— start —

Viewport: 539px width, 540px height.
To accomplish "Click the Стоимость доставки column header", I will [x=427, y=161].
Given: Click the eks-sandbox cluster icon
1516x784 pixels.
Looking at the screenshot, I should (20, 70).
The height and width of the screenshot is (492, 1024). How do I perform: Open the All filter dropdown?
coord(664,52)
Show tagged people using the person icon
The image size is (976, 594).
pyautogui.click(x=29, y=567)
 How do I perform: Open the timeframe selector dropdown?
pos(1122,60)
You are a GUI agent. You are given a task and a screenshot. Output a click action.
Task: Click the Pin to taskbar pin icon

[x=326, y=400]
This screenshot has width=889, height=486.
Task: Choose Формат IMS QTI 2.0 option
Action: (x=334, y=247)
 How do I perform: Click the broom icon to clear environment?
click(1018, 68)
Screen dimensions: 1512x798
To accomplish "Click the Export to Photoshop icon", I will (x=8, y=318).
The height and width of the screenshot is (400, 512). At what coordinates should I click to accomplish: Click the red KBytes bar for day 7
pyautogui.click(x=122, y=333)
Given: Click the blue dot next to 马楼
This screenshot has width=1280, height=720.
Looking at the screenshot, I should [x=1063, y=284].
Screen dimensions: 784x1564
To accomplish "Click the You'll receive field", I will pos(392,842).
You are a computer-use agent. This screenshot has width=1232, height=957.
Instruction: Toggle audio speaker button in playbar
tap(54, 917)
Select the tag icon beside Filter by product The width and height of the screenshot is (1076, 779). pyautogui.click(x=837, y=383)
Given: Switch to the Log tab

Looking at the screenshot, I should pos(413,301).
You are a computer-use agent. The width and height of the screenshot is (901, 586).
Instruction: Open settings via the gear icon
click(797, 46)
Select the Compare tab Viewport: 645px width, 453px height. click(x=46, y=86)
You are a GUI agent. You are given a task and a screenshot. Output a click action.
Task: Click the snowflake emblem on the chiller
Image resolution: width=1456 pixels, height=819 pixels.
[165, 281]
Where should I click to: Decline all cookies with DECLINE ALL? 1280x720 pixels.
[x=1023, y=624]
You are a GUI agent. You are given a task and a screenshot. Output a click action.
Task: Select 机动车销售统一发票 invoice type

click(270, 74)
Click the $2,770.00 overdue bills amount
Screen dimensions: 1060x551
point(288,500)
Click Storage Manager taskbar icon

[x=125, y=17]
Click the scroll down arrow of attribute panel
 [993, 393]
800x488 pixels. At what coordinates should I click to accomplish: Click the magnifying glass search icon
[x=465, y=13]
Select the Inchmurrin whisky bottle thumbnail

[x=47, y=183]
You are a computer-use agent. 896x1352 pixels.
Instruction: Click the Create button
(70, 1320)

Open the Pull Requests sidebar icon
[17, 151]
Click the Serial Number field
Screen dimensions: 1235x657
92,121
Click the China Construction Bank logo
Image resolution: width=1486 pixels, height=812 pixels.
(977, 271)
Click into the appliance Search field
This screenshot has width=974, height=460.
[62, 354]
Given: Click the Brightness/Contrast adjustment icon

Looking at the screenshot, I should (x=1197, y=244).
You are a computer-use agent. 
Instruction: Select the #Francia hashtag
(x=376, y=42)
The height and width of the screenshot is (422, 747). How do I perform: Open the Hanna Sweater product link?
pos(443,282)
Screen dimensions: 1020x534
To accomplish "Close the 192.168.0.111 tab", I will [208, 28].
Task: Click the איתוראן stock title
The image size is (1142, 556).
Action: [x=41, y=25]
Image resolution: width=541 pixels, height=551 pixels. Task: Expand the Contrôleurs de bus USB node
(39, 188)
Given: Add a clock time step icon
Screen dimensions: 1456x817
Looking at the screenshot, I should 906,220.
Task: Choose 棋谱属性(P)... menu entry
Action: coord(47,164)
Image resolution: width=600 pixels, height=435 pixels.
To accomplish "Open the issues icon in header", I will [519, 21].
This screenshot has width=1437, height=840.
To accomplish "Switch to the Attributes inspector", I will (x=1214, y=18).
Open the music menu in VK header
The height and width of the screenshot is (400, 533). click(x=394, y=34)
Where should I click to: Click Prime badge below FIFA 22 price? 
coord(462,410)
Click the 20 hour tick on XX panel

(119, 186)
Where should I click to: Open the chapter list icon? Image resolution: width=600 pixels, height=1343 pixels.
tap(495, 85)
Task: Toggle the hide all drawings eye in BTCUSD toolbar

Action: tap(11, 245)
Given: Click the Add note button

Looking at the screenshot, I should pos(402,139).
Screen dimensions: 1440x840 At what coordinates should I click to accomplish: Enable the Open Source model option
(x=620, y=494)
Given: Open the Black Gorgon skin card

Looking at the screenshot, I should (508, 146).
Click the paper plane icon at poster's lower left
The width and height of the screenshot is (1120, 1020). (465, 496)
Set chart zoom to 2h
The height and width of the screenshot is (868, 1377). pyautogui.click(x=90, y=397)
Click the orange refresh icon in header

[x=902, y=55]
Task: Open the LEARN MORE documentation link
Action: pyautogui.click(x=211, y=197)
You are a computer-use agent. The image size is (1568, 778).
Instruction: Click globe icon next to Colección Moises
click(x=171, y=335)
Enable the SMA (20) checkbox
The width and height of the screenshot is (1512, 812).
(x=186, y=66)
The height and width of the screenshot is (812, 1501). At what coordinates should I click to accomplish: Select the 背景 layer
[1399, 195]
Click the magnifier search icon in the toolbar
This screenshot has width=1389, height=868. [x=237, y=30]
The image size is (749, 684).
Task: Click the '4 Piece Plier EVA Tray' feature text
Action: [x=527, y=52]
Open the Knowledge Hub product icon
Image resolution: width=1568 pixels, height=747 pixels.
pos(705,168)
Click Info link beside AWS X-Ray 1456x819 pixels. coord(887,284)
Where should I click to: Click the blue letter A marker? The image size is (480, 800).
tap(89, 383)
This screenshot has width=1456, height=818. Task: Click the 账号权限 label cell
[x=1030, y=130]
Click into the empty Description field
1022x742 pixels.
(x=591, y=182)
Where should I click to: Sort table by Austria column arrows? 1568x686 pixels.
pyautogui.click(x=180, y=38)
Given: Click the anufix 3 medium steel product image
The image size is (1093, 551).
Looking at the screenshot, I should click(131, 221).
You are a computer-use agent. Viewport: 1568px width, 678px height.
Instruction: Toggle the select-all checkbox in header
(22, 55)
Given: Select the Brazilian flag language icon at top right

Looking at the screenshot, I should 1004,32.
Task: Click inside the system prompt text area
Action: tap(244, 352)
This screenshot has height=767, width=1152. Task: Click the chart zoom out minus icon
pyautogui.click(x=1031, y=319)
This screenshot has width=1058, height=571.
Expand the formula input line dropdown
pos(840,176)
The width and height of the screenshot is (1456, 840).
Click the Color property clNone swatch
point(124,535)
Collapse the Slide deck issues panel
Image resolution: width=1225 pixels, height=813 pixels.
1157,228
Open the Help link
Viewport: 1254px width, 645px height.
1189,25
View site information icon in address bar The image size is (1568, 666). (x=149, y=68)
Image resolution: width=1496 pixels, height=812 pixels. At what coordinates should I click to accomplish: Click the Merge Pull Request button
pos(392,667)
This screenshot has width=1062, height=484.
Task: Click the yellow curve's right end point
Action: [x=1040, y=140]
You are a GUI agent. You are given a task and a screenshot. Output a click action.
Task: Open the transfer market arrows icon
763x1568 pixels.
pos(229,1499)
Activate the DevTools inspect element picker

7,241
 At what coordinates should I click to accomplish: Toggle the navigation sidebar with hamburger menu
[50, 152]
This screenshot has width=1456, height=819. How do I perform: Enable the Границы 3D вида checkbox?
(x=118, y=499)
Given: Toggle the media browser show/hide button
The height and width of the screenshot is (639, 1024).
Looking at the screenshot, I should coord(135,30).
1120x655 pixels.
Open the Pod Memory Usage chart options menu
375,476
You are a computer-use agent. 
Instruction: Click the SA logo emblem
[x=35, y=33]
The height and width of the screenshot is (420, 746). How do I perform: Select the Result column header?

— end —

- [Given problem]
Which rows above contain the word "chart"? Pick out each of them and copy it in full.

- [Written response]
Set chart zoom to 2h
This screenshot has height=767, width=1152. Task: Click the chart zoom out minus icon
Open the Pod Memory Usage chart options menu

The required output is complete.